··· GIVEN ENTRIES ···
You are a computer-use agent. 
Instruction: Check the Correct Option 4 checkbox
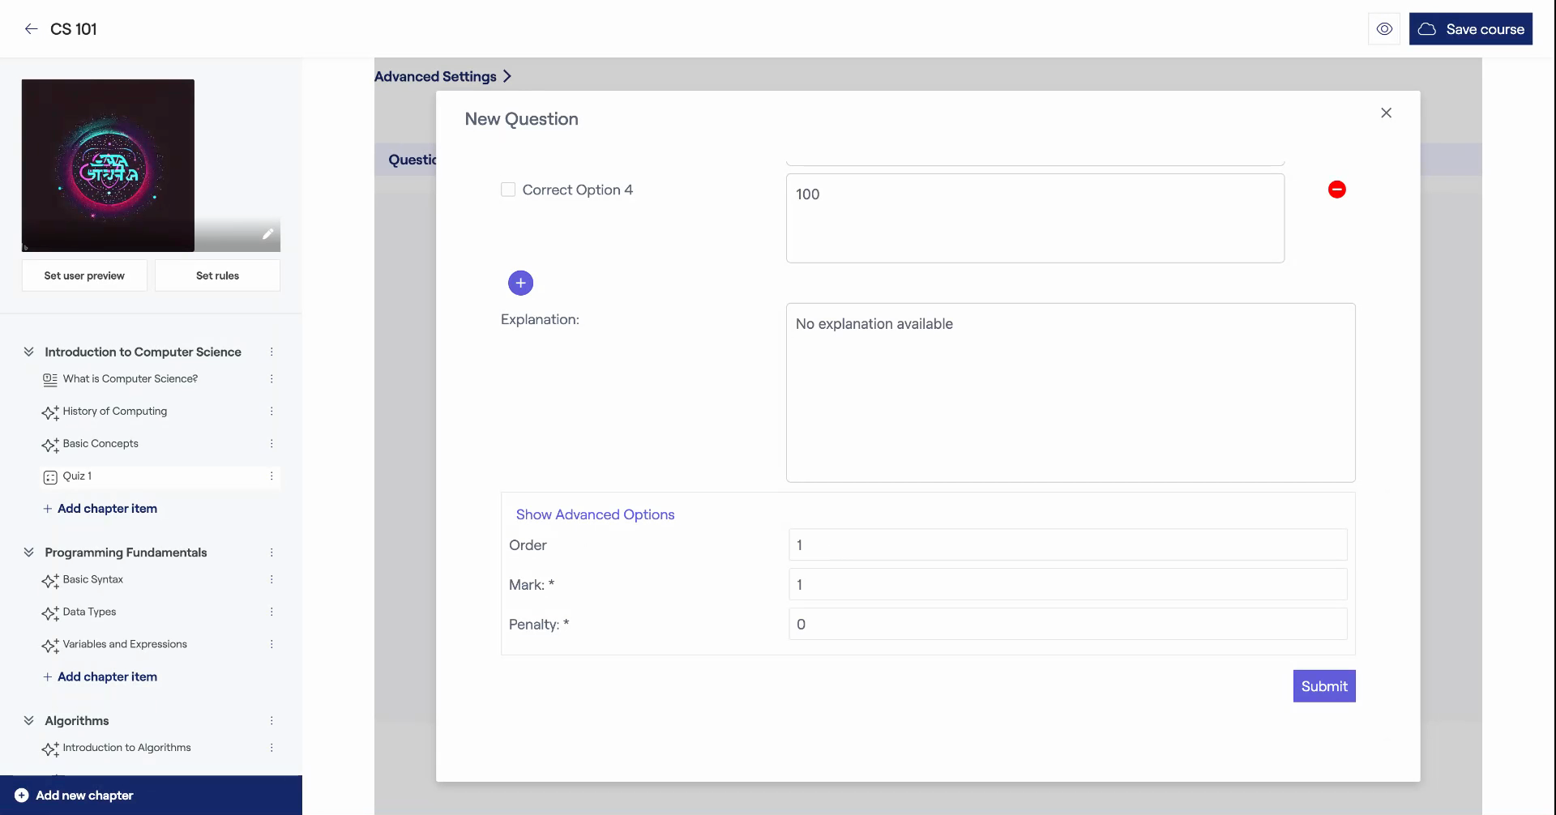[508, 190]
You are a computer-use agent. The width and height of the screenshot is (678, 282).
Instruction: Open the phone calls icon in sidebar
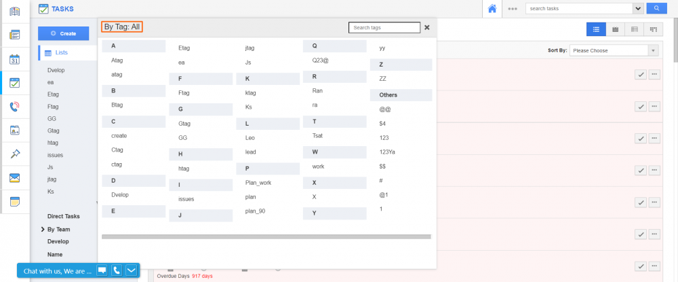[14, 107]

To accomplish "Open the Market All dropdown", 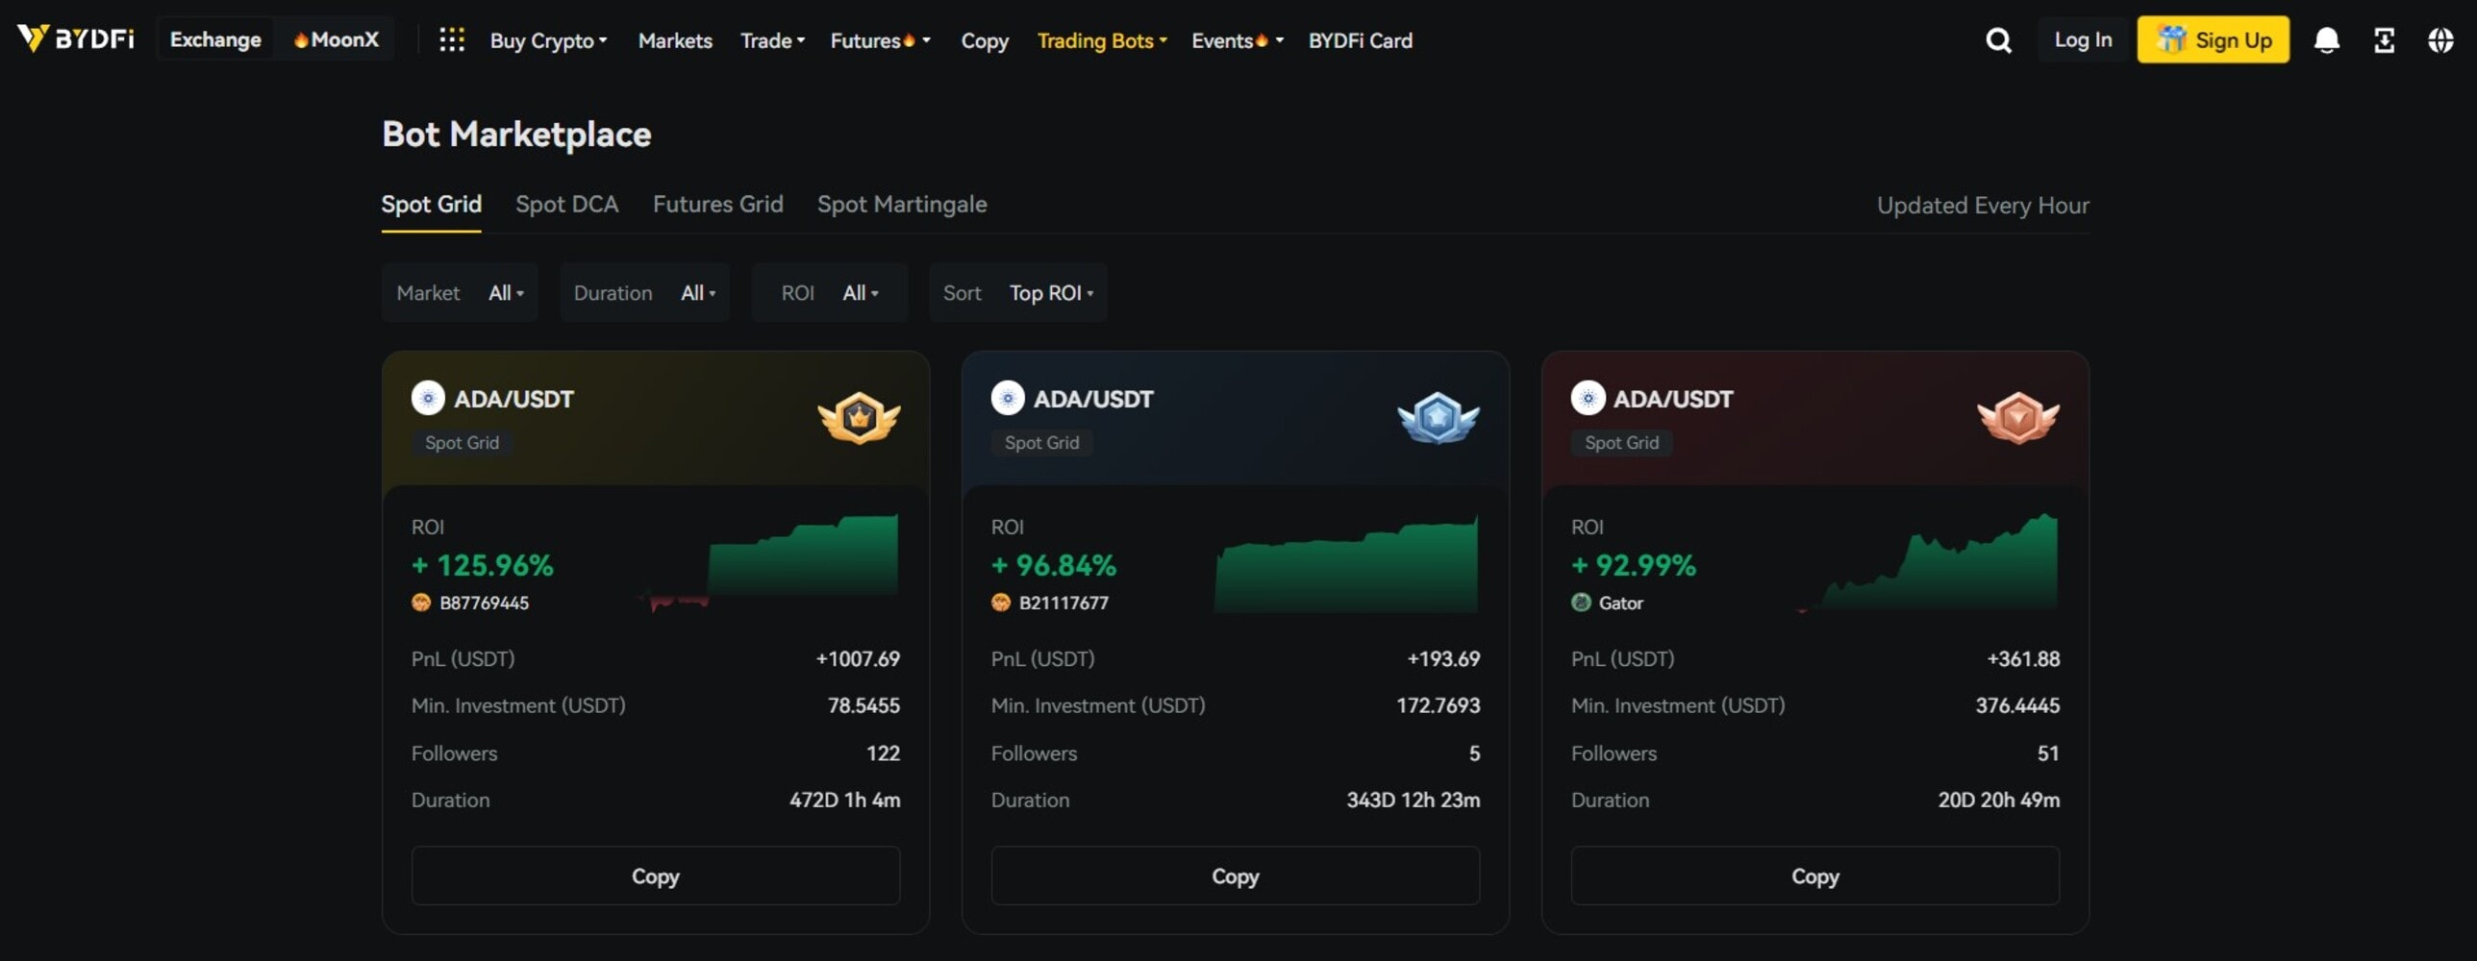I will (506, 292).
···
··· GIVEN ENTRIES ···
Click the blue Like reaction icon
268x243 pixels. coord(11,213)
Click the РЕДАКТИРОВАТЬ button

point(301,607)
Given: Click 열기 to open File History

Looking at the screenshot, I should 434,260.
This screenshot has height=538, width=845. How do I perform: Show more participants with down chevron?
···
··· GIVEN ENTRIES ···
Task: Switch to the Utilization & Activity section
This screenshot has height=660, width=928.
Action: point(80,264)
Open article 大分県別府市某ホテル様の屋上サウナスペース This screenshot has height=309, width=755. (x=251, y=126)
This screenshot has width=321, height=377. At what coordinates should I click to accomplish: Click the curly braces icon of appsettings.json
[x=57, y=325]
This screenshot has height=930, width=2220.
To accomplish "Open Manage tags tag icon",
···
Reproduce verbatim the lines of the records starting with the line that contains "This screenshot has height=930, width=2220." and going on through the line that contains "Manage tags tag".

This screenshot has height=930, width=2220.
To accomplish "Open Manage tags tag icon",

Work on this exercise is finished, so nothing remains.